The only way we experience the fast that [He chooses] (5, 6) is by receiving the salvation He provided. The only way we exhibit His character in our seasons of lack is by trusting in the Provision He has made through the saving work of His Son. And the only way we are saved from this mess of a world—the size of which we haven’t fully realized, or at least remembered, until this strange season of time—is by looking to the God of Isa.58 for our salvation, waiting on Him to provide it fully and finally when He is done with this world, and living in it until that day only by faith in Him and the instruction of His Word. This God is so great and glorious, so gracious and merciful, that not only is He attentive to you and me in the midst of our greatest need, but when we turn to Him in faith, the reward He bestows upon is us to make us like Himself, to the extent that we actually look to others in their greatest need!
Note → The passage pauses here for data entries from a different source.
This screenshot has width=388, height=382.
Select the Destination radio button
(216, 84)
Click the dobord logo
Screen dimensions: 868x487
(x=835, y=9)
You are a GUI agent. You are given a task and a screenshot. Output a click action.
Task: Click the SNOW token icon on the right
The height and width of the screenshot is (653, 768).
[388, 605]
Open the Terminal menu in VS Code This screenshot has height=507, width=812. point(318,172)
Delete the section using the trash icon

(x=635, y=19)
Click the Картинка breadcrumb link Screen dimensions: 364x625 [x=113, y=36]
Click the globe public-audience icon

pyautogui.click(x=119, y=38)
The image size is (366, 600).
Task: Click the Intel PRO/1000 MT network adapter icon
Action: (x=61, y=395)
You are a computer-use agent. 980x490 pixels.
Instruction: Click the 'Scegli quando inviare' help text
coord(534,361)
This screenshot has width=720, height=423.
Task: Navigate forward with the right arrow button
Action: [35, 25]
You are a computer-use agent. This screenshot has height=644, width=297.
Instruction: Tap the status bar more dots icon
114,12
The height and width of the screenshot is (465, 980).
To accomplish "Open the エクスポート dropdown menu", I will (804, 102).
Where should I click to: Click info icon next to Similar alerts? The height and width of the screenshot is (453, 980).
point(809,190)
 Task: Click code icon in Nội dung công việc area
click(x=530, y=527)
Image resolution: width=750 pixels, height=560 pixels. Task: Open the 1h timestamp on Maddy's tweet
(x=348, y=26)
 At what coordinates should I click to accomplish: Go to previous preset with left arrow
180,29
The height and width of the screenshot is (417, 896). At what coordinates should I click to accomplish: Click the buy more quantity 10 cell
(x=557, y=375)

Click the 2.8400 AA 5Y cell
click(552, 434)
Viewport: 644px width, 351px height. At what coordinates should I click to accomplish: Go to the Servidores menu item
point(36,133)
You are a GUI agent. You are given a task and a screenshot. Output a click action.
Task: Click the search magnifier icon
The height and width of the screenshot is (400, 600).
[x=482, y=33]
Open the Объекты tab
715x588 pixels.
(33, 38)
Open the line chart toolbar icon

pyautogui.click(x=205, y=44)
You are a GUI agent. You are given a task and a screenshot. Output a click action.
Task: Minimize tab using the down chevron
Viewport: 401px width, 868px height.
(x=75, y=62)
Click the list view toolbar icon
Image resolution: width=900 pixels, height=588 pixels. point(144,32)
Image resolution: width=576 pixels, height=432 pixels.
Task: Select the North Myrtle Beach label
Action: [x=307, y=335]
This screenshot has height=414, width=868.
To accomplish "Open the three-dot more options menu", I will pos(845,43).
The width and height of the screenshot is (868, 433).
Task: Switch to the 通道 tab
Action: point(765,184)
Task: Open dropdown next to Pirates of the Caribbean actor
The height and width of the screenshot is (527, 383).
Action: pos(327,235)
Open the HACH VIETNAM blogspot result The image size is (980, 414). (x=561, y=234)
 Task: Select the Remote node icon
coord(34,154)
And, He is doing just that among us during these days of lack! Let’s not grieve them. Let’s not lament them. Let’s enter into them and see the very character of God reproduced and manifested among us right in the midst of them! 8 Then shall [our] light break forth like the dawn, and [our] healing shall spring up speedily; [our] righteousness shall go before [us]; and the glory of the Lord shall be [our] rear guard.Then [we] shall call, and the Lord will answer…. And what more could we hope for than this?